* [Exercise prompt]:
Return only that part of the material below which starts with the line containing "Given: Open the" and goes on through the line containing "418x1024 pixels.", restated exactly.

Segment Start: Extracted data

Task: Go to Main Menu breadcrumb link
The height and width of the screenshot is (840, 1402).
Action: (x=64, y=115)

Segment End: Extracted data
Segment Start: Extracted data

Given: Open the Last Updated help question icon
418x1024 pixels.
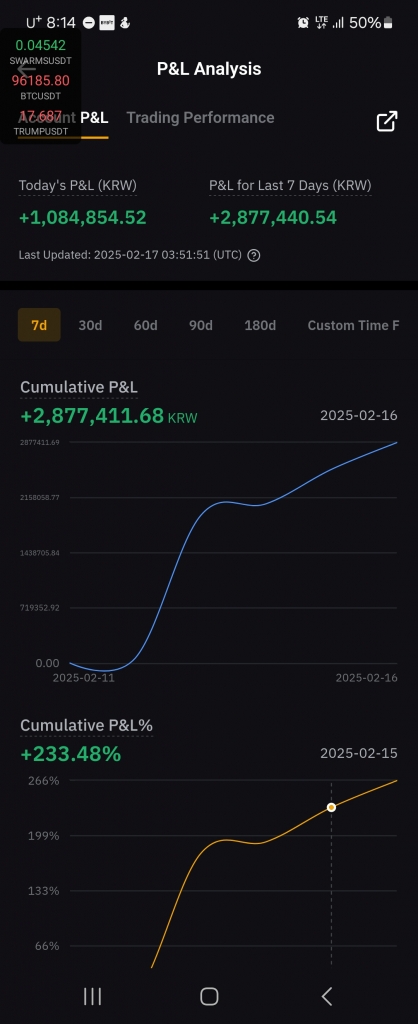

Segment End: Extracted data
Segment Start: Extracted data

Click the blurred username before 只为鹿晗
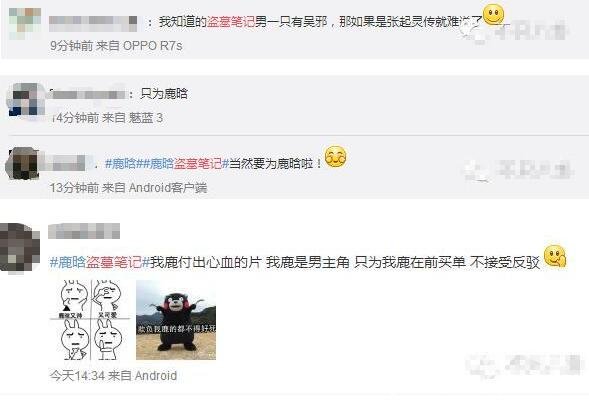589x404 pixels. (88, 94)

Segment End: Extracted data

* [Task result]:
Given: Open the Last Updated help question icon
418x1024 pixels.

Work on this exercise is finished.